# Should Negative Rep be signed or not?



## ElRay (Aug 13, 2011)

Is there a site policy regarding the signing of Neg-Rep? 

I know we used to (and 99.9% of the time I still do, on the rare occasions I neg-rep anybody), but there was a lot of bitching about it a few months ago and today I see a whiney PM from a newbie accusing me of giving him unsigned neg rep.

Ray


----------



## MaxOfMetal (Aug 13, 2011)

It's pretty much official policy that neg rep should not be signed. If you do sign it, understand that you'll probably just start a petty, childish flame war, which is what happens 99.99% of the time. 

Report that PM.


----------



## Daemoniac (Aug 13, 2011)

It's a habit of mine to sign it, always has been, but I'm not fussed if I get some back, and am certainly not going to go off the rails and start whining about it if I do.


----------



## matt397 (Aug 13, 2011)

I think the pos rep is a great way to tell a person that you are of like minds and you appreciate there opinion. I think the neg rep side is the cowards way out of actually confronting someone and having an intelligent argument Or its a great way for users to insult other users anonymously. 
One of the most comical neg I've received was someone calling me a fucktard.


----------



## Explorer (Aug 13, 2011)

I use positive rep to acknowledge to someone and to encourage them to keep posting similarly high-quality posts... or if something makes me laugh. I also do so when someone posts something which makes me think and reconsider something.
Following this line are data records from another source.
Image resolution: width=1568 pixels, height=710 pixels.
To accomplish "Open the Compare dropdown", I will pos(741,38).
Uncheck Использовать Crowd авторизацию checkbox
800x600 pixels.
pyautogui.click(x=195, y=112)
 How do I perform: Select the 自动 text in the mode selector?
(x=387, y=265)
Using negative reputation to tell someone they're wrong is never as effective as asking them questions in a thread. "You said this... and I think that's off for these reasons." 
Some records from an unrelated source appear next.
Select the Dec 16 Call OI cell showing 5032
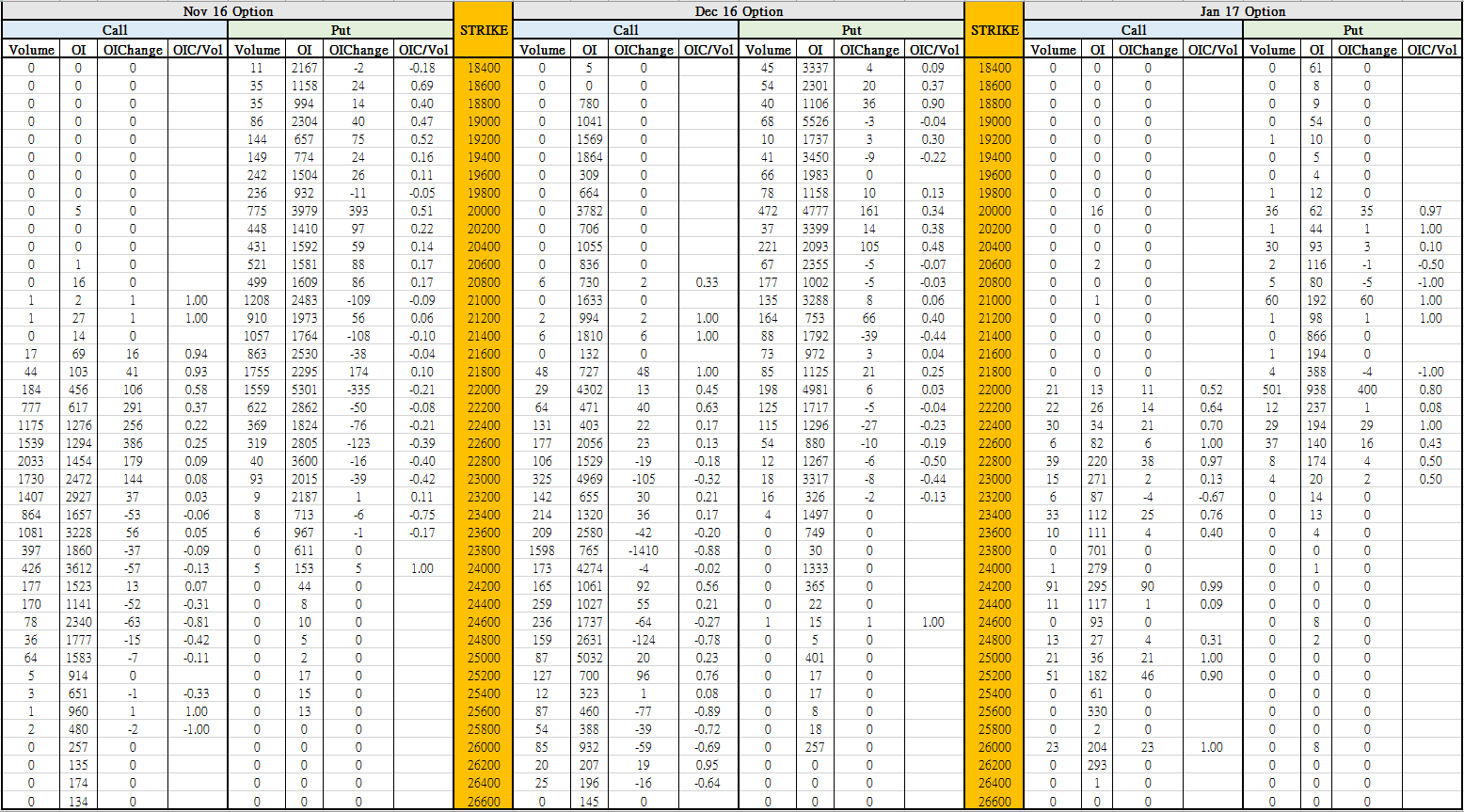1464x812 pixels. [x=589, y=658]

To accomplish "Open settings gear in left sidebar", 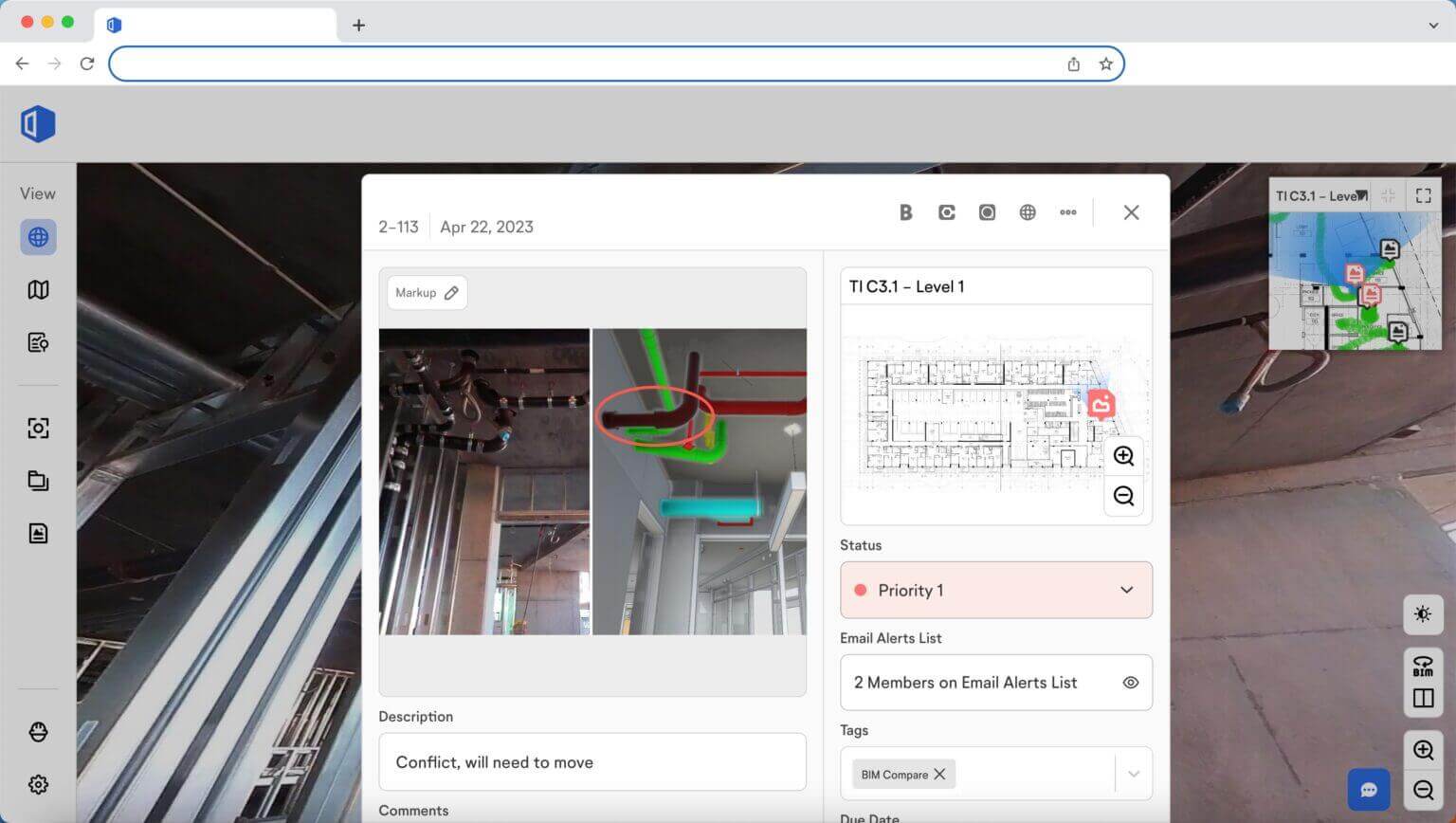I will pyautogui.click(x=38, y=784).
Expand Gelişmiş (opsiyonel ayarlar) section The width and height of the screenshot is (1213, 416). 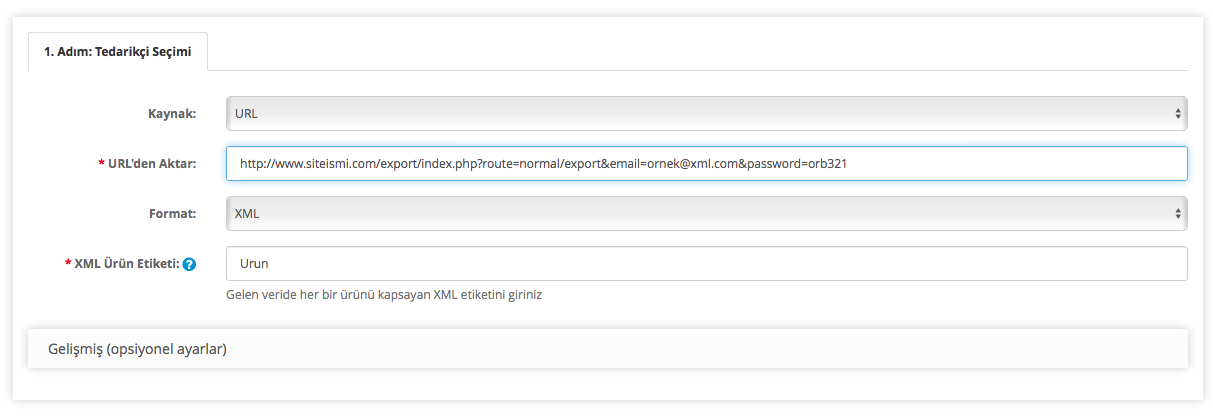[x=138, y=349]
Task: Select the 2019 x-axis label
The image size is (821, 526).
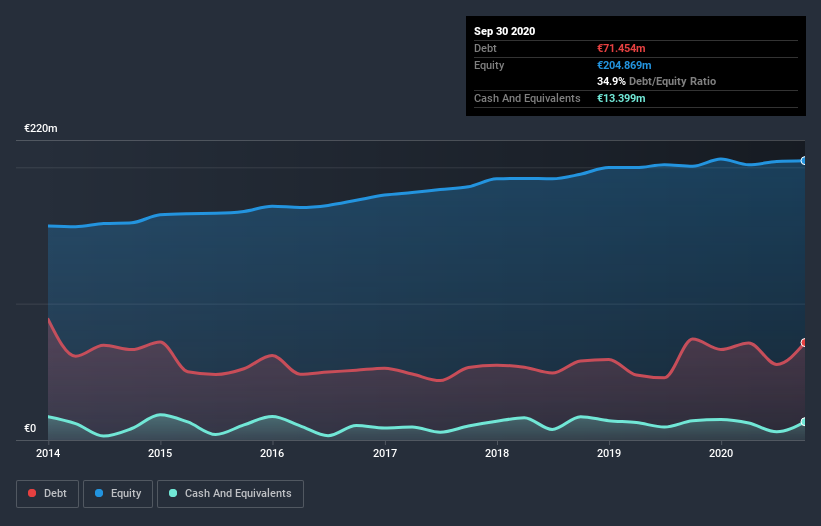Action: click(608, 454)
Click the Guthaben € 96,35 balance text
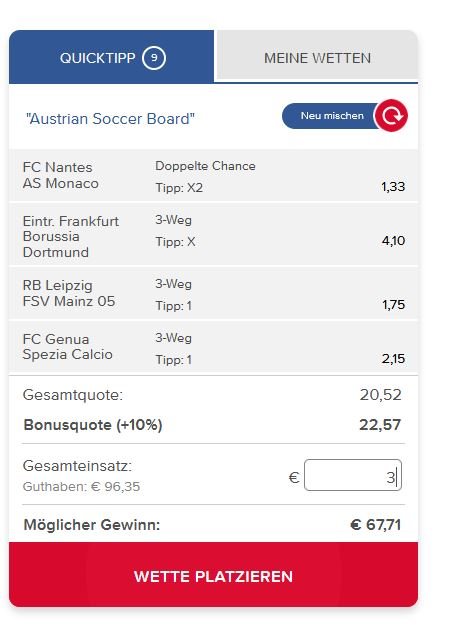The height and width of the screenshot is (641, 454). click(81, 487)

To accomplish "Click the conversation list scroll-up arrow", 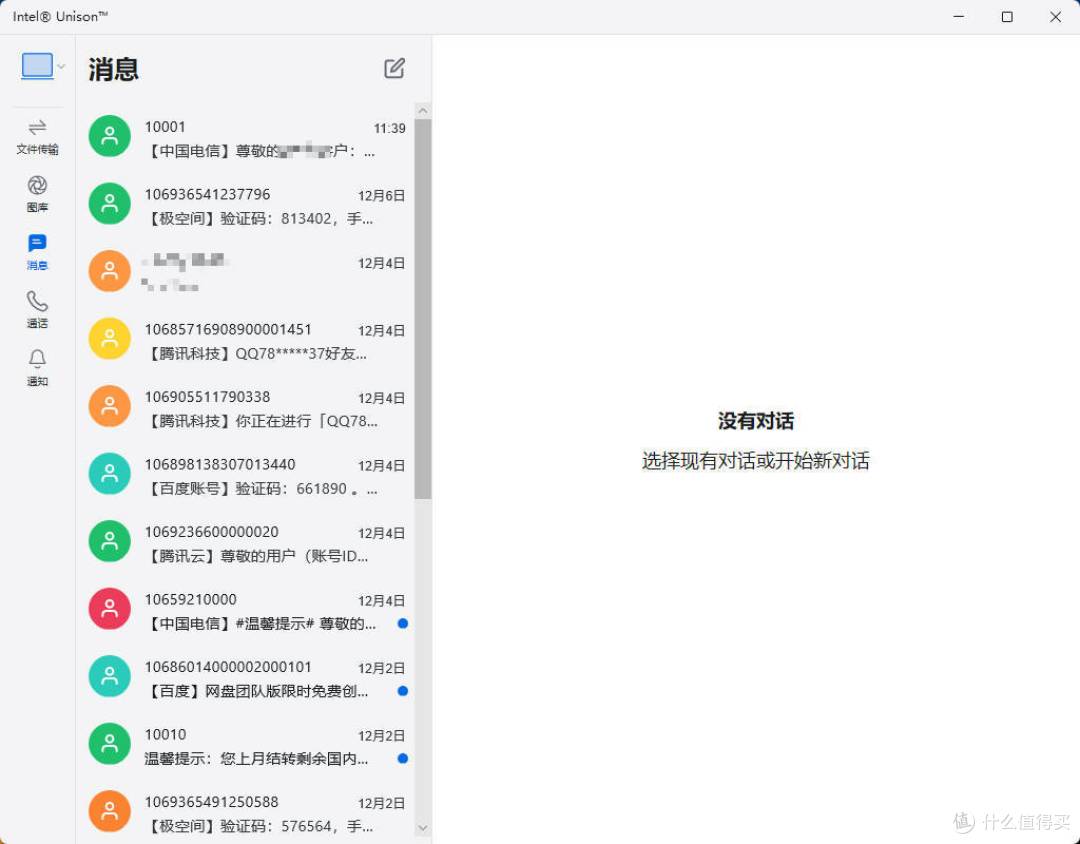I will (422, 110).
The aspect of rep I'm most amused by when I receive positive rep for a post... and one neg rep. Usually it's about piracy, taking responsibility for one's actions, or other things for which I suspect the person doesn't have a defensible position. 







The one circumstance where I notice neg rep is when some poster's rep polarity flips from green to red, normally a sure sign someone signed up just to start shit.


----------



## Explorer (Aug 13, 2011)

*laugh*

Someone who always posts apologetics for his viewpoint just gave me neg rep rather than being able to give a single example supporting his constant attacks on one group. Again, I say...
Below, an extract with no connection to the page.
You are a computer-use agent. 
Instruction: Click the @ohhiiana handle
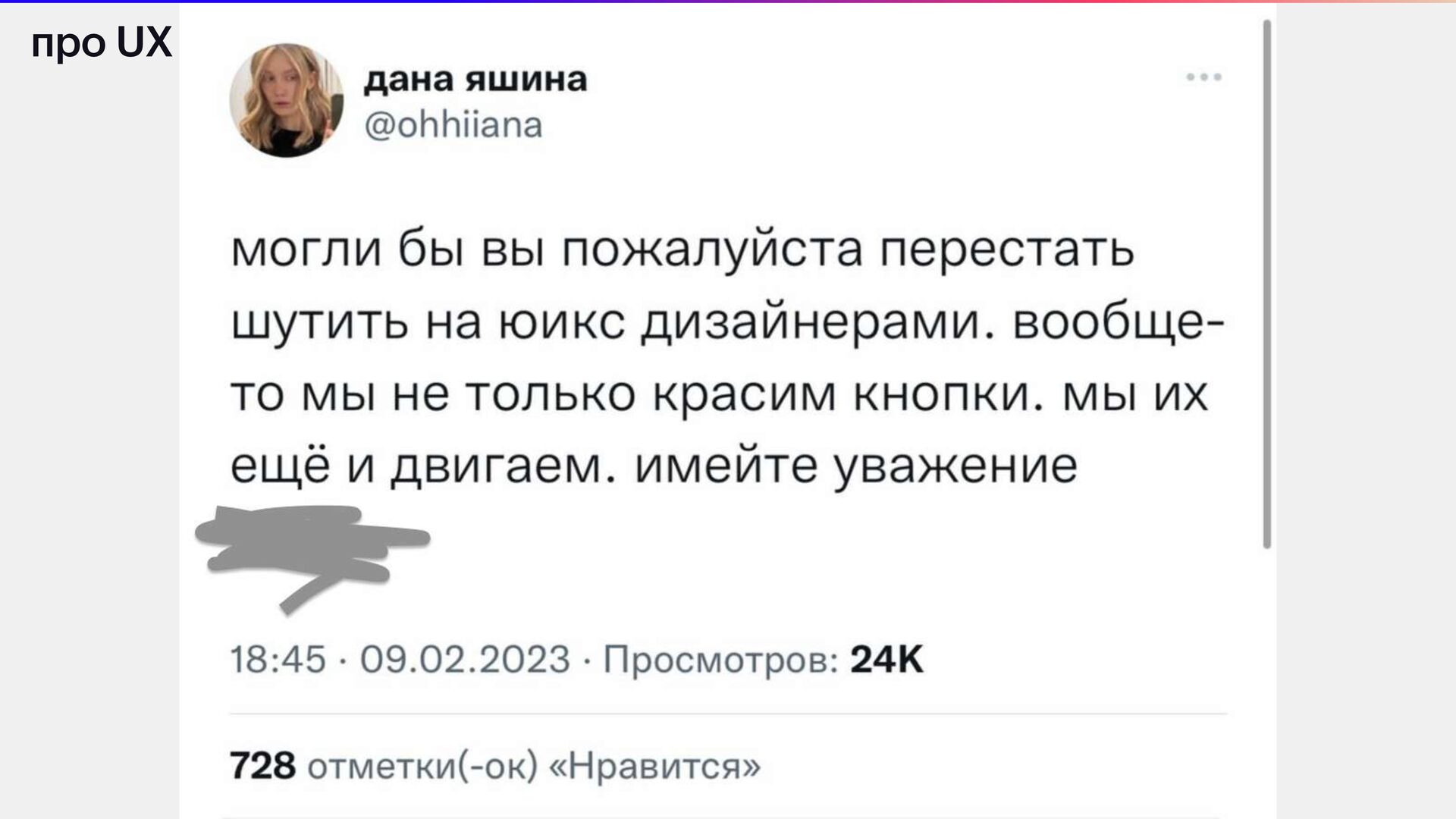tap(453, 125)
It's easier to neg rep than to come up with a coherent line of thinking for many.... *laugh*


----------



## Isan (Aug 13, 2011)

< disable rep


----------



## DrakkarTyrannis (Aug 13, 2011)

I sign my negrep just out of habit. I figure they should at least know who it's from. It's never turned into a negrep war..honestly who'd retaliate over something so pointless?


----------



## MaxOfMetal (Aug 13, 2011)

DrakkarTyrannis said:


> honestly who'd retaliate over something so pointless?


 
Unfortunately a huge chunk of our user base. Trust me, I don't have enough fingers or toes to count how many little bitch fests I've had to quell over rep.

It's not even the kids too, some of the worst has been from men in thier 30s and 40s. 

I'm putting this thread to rest as I've expressed the viewpoint which most mods ascribe to. Not to mention it was started mostly by aslsmm and ElRay having a tif over what this thread is about, rep.


----------